Welcome To the New Digital Grid, Connection Architects

Connection Architects

The Connection Shift calls for leaders to become connection architects. This involves emphasizing a management and leadership style that promotes building bonds between people, not separating them through hierarchy and bureaucracy. It has far more to do with the connection of people, markets, and even physical things than before, driven primarily by the interconnected nature of the internet and our digital devices. Our new digital connections have fostered new expectations.

The new digital grid isn’t just connecting physical objects, devices, and sensors, though. It’s also the virtual architecture of enterprise and business success. Today, an organization’s ability to leverage the connective tissue of the digital grid will be the difference between success and failure. In fact, the best organizations in the world are making connection architecture the new strategic pillar. Massive trends toward phenomenon such as the Internet of Things (IoT) will ultimately connect everything to everything. Massive expansion of application program interfaces (APIs) will result in the ability of virtually all connected devices to connect to almost everything. Hyperconnectivity will provide massive new value to consumers while providing innovation opportunities to organizations.

What does all this connectivity require from you and your organization? Integration. Your business must be prepared to integrate into the digital grid. This doesn’t simply mean you snag the latest technologies and turn on the Bluetooth. Interconnectivity must be applied to how people are organized and managed, too.

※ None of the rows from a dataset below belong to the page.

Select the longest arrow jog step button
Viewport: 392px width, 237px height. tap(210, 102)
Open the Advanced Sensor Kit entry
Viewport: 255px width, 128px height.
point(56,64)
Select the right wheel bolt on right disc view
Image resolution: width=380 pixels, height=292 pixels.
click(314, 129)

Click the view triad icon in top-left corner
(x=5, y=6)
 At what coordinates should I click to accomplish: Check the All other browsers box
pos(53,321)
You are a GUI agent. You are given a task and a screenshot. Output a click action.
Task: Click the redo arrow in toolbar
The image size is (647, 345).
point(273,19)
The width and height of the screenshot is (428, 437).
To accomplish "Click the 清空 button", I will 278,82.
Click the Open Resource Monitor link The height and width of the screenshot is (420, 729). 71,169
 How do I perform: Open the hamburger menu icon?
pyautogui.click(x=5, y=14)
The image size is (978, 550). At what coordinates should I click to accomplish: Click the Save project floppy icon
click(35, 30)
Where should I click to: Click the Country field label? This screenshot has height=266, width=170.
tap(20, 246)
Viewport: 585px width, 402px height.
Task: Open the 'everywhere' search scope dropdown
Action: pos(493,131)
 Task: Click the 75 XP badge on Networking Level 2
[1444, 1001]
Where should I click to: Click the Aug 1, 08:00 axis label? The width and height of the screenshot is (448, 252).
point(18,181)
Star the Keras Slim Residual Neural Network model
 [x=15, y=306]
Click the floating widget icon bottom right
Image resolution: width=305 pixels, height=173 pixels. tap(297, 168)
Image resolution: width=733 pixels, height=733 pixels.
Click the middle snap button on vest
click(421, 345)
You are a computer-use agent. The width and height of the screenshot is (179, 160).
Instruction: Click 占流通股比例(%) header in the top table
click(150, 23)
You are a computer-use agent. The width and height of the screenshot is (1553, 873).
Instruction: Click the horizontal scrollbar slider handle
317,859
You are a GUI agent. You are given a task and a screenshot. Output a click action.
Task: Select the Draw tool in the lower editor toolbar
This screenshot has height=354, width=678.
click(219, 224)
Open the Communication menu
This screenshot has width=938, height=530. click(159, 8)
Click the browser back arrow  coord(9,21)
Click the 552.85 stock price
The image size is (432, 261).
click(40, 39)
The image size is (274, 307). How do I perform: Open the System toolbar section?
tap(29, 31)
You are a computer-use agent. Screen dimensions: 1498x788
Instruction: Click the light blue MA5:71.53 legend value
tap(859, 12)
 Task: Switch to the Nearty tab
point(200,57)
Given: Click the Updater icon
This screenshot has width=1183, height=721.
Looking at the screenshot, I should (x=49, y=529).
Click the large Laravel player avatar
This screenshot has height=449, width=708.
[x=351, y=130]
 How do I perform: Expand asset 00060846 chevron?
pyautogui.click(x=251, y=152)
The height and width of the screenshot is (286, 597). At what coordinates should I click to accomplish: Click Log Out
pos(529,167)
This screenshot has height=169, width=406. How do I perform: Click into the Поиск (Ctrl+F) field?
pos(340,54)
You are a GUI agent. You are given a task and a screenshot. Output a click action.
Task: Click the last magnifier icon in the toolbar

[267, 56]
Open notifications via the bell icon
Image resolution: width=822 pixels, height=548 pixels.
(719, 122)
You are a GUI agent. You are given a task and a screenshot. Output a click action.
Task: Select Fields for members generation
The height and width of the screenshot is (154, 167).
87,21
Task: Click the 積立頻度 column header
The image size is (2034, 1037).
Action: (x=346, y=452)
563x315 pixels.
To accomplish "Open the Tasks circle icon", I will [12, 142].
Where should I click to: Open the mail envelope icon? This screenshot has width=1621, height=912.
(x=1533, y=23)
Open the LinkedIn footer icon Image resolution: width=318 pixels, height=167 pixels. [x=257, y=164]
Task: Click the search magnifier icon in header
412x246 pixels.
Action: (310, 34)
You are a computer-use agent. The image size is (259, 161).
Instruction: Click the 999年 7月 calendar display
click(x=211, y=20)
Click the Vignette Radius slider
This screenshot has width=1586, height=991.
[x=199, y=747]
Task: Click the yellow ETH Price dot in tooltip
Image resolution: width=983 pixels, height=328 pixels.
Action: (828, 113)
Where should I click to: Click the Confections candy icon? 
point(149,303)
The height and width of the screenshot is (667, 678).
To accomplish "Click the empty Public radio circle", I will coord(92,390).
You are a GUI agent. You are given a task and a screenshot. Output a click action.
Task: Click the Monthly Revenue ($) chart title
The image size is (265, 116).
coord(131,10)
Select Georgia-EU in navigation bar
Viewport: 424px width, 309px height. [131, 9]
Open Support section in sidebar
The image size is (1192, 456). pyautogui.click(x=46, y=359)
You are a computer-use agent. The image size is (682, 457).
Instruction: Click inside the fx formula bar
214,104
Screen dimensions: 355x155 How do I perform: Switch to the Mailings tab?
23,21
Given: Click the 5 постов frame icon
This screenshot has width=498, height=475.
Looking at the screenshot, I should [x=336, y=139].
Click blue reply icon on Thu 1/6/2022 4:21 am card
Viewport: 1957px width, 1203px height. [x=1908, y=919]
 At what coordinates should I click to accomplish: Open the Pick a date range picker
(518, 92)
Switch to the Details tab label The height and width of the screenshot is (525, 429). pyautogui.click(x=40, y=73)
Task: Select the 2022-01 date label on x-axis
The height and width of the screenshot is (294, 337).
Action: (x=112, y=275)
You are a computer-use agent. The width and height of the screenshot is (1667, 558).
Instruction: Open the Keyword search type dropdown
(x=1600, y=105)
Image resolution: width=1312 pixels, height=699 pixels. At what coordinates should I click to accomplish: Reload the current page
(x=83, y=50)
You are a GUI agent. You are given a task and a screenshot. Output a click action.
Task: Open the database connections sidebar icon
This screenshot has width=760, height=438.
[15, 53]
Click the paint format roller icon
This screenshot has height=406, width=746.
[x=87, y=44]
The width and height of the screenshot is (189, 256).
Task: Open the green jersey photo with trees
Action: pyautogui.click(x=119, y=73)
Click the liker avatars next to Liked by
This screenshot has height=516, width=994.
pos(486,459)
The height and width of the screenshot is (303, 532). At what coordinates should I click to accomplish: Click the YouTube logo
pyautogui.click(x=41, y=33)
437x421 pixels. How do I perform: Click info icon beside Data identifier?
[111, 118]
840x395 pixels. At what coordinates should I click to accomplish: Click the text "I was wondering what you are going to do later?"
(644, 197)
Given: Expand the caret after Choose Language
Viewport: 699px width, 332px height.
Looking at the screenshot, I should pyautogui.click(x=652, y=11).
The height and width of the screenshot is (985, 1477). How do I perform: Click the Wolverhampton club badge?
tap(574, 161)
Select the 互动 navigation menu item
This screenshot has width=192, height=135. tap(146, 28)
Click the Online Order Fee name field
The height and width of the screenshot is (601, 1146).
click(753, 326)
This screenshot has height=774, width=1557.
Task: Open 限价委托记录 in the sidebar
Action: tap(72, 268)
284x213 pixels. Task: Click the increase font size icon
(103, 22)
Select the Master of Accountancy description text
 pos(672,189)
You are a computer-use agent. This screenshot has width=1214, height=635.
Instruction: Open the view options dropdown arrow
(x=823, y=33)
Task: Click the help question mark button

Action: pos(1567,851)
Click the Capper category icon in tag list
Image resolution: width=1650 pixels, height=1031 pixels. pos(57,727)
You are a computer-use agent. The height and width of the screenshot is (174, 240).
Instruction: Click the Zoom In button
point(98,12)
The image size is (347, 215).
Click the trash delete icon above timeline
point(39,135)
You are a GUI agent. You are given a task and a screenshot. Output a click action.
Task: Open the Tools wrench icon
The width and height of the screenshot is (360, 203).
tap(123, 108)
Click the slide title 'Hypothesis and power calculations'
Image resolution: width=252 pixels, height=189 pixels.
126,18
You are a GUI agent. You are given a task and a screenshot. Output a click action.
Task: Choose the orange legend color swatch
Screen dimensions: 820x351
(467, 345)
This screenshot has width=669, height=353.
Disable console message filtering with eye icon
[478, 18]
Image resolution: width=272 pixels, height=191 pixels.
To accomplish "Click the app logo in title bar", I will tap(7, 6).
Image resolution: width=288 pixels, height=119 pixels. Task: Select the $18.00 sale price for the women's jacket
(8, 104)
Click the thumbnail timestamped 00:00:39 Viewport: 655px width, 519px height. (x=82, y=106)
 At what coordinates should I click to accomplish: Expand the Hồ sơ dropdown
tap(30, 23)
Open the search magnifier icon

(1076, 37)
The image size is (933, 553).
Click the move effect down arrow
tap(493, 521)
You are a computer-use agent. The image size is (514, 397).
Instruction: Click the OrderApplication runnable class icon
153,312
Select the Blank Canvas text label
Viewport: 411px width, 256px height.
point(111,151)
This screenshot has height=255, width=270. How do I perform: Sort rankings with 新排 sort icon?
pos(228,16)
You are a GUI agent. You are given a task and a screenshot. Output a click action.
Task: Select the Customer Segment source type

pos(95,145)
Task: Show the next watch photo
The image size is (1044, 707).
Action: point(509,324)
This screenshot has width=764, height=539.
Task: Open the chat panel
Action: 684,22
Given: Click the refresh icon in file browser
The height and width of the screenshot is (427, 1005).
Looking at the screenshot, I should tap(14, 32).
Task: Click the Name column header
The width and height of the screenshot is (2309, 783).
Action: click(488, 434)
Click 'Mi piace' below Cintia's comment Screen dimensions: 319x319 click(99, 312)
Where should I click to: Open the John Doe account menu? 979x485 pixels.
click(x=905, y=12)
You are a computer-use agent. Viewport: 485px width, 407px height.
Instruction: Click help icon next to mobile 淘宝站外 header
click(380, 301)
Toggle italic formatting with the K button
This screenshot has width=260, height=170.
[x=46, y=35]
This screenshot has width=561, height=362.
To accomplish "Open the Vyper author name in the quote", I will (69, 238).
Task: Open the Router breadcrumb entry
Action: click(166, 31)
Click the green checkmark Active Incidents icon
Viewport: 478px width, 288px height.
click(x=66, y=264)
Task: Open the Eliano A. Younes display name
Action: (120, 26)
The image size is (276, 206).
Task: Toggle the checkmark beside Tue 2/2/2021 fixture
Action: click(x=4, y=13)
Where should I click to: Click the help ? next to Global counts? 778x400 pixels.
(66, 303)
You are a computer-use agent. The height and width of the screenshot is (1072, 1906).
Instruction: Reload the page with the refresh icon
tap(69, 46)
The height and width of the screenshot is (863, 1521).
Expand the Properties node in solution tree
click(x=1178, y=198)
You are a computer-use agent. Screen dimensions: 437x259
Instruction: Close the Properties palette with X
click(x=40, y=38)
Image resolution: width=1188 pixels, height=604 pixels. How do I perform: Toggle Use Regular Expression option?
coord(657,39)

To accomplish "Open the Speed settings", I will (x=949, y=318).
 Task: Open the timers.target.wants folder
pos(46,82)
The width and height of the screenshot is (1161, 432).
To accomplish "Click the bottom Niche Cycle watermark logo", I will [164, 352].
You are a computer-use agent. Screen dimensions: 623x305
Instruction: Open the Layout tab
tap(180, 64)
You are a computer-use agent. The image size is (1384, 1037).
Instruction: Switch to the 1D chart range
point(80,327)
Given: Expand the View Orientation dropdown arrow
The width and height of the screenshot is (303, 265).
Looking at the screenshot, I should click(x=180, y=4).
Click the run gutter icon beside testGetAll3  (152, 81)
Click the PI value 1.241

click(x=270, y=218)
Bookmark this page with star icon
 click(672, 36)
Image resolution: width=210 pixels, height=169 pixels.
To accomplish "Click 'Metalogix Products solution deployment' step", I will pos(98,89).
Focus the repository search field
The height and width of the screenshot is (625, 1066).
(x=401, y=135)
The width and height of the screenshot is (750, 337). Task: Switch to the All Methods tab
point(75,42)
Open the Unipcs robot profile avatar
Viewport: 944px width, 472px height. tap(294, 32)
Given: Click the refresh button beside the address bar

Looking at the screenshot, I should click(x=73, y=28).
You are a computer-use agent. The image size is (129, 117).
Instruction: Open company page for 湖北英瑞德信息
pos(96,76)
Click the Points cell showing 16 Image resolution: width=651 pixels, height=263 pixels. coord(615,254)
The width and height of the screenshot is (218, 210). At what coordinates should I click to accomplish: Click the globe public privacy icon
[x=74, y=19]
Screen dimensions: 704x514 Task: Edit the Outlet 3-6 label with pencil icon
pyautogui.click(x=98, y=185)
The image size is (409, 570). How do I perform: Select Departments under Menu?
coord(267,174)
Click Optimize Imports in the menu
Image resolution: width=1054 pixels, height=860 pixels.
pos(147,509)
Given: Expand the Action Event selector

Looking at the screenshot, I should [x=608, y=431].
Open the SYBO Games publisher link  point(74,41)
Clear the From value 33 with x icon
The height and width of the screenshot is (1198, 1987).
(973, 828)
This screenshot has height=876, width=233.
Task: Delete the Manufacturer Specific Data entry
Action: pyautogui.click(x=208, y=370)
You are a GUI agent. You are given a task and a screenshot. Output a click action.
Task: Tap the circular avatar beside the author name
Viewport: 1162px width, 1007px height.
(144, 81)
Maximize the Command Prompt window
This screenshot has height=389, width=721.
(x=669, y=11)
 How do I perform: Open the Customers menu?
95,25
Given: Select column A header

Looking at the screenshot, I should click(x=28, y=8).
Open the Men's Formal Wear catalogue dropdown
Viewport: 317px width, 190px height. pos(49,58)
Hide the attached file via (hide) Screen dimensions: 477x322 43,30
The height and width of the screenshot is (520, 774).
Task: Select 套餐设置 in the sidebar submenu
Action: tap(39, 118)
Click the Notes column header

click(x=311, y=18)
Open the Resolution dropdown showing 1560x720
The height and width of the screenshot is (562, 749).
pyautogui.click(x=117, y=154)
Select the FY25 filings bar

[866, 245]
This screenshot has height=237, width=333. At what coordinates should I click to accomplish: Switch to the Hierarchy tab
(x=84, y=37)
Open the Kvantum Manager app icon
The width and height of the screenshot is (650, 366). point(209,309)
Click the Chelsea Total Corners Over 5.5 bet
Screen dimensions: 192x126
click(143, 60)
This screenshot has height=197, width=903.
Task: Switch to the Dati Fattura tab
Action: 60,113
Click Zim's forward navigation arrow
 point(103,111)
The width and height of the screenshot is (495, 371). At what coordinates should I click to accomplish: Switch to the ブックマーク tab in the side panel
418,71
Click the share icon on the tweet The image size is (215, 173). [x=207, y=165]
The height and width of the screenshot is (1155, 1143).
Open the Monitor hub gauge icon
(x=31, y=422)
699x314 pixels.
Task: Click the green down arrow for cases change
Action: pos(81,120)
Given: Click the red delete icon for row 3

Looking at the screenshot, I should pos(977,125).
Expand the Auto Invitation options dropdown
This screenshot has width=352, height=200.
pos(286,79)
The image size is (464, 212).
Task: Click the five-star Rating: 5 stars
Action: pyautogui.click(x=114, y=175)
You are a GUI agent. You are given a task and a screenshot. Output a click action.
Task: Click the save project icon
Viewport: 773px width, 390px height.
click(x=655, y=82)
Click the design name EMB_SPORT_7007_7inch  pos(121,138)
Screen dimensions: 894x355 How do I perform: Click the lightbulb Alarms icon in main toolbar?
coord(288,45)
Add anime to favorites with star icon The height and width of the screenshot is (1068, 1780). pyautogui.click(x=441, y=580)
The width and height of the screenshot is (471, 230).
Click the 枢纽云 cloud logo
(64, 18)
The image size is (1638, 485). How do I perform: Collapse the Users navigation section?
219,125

Chains of command might be working well for you now, but how much they are actually slowing your company down will become more apparent in time. Both the Millennials and the need for innovation enforce this notion. Millennials are not fond of overly hierarchical structures and are attracted to the flat type of organization common among technology startups. And . . . they’re the people you need to hire to gain a mastery of these technologies.

Today’s management in particular has become obsessed with controlling the lowest common denominator in a company. Some even treat employees like they don’t have a brain until they reach the executive level, and even then, respect isn’t promised. Too many organizations today are overly focused on what I call “journalistic management” – recording and reporting. This leadership style leads to management forcing employees to waste time and energy on recording and reporting their moment-to-moment activities. The problem with this? It values a process-specific accountability over a results-based one.

Instead of measuring performance on the final product, leaders today are focused on the journey. In the case of enterprises, the journey matters far less than the end results. Whether the project was completed to satisfactory standards should be the only measurement of performance. But I get it. Middle management is held responsible for watching over their employees. Executives are concerned that management is not cracking the whip and that they will suffer the consequences of this negligence.

This is a ruthless cycle perpetuated by fear that only serves to leave your team disconnected and more preoccupied with maintaining their career. You may be thinking that’s the point – that you must scare and alienate your employees into doing their work by letting them know they are constantly being watched. I won’t deny this scare tactic works, but it certainly does not foster the connectivity necessary for innovation.